- Required work: Transcribe nothing except the lines below that run from the one with "Image resolution: width=1456 pixels, height=819 pixels. At" to the one with "The width and height of the screenshot is (1568, 574).", ends included, and do not copy any picture.

- Records for the exercise:
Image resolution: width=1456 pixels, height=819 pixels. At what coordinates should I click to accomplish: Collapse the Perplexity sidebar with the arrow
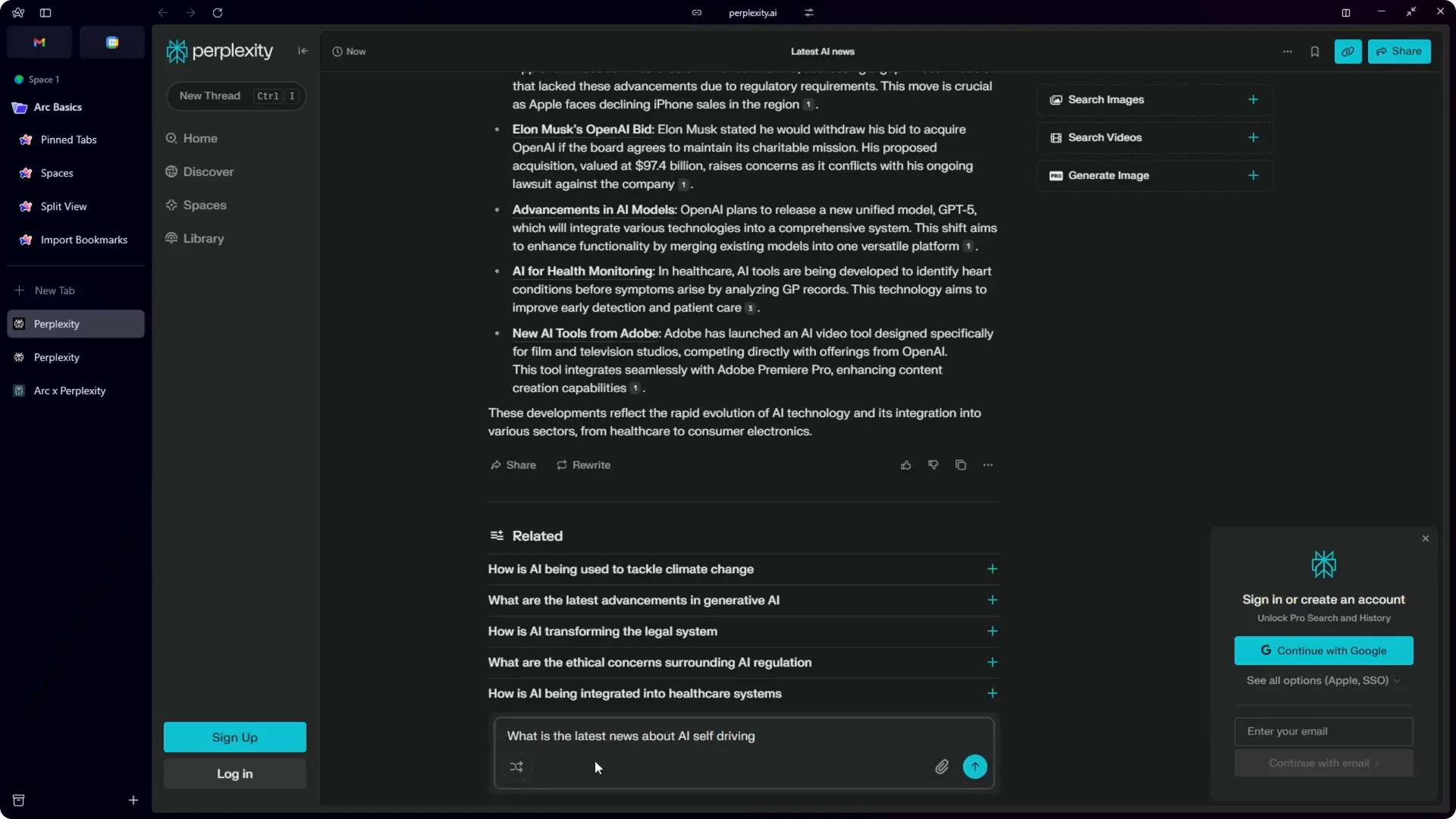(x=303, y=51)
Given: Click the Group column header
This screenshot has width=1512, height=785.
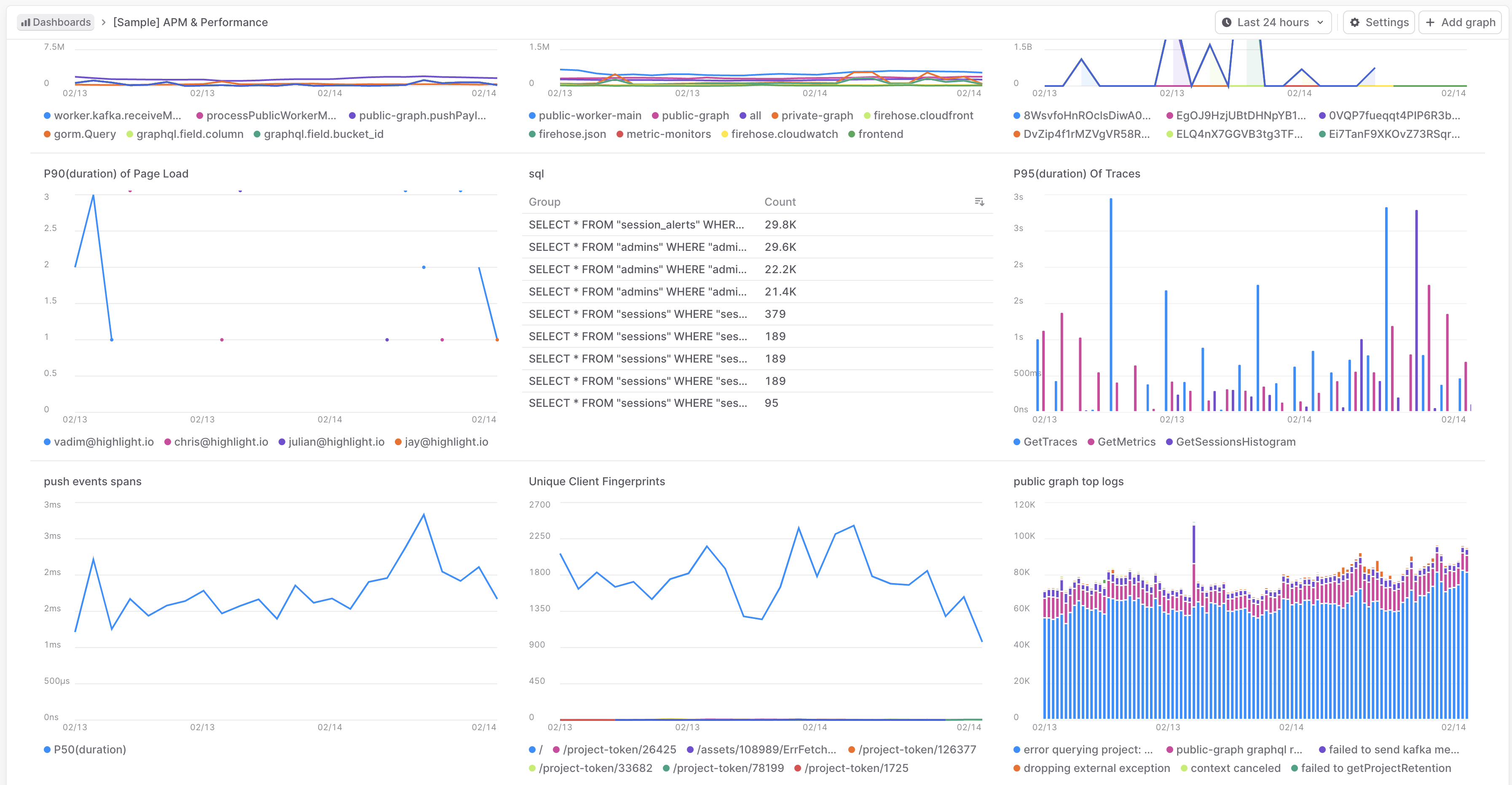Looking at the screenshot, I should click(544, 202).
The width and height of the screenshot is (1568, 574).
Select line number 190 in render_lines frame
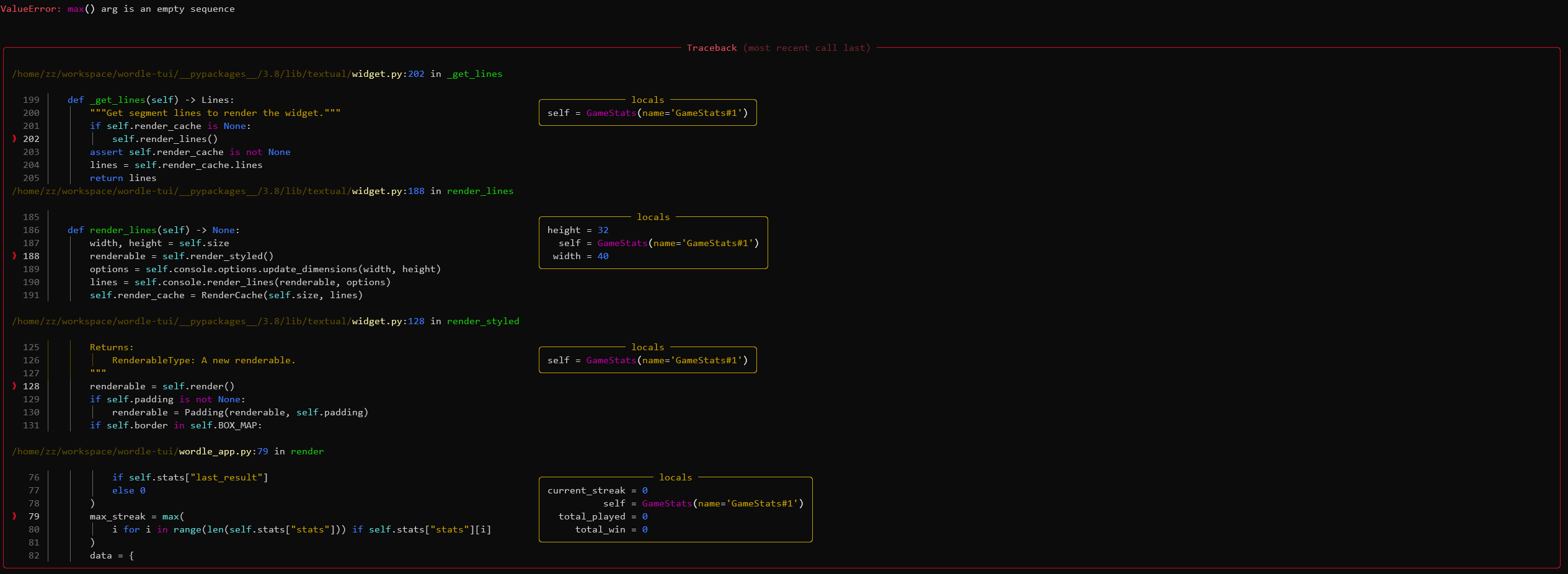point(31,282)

* * *

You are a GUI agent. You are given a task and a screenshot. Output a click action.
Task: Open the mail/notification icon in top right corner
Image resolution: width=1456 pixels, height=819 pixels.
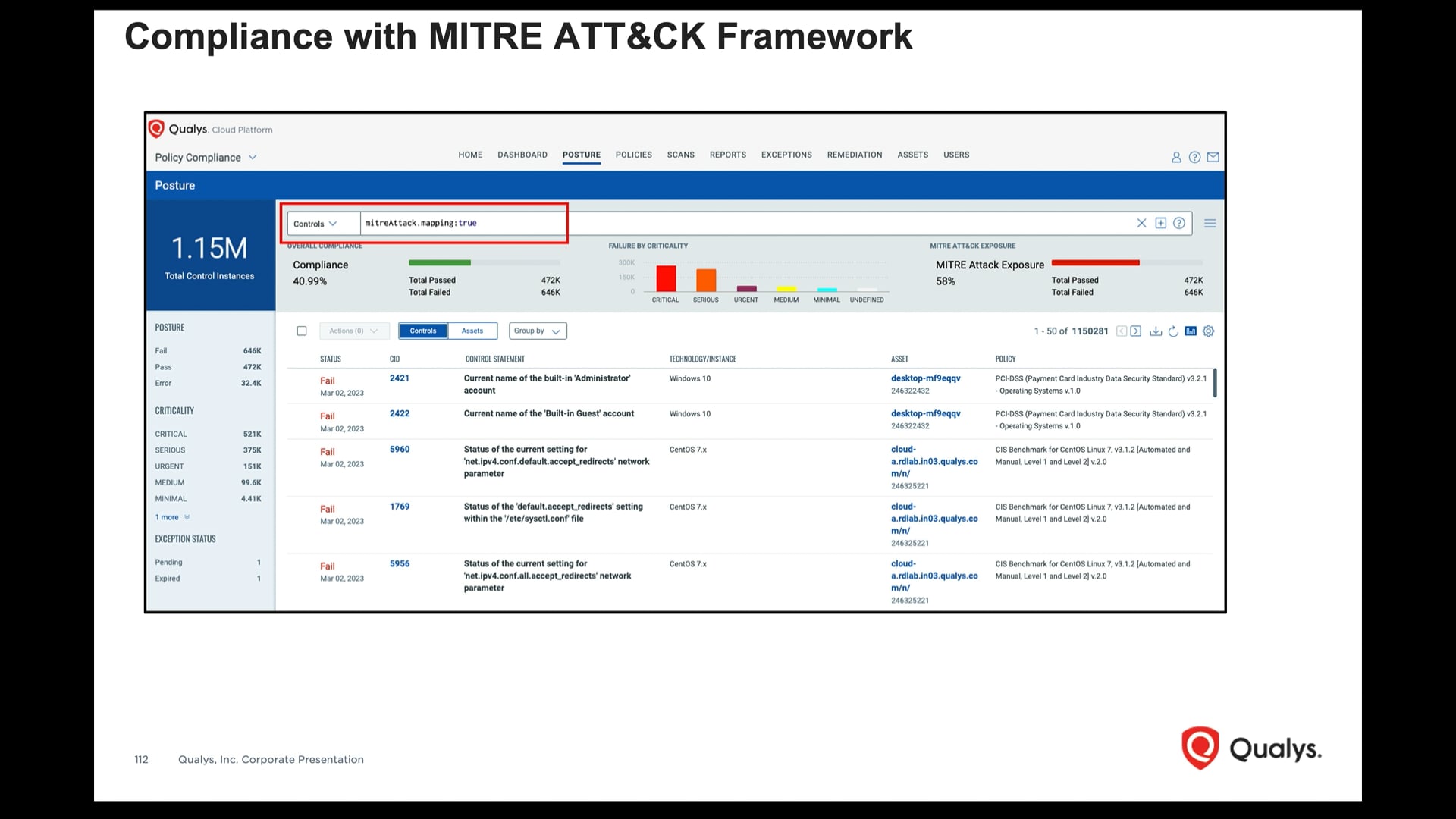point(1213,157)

==

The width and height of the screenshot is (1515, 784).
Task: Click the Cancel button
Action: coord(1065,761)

- Written answer:
Image resolution: width=1456 pixels, height=819 pixels. At what coordinates should I click to accomplish: Collapse the Perplexity sidebar with the arrow
(x=303, y=51)
Given: Click the Group column header
This screenshot has width=1512, height=785.
Looking at the screenshot, I should click(544, 202).
The width and height of the screenshot is (1568, 574).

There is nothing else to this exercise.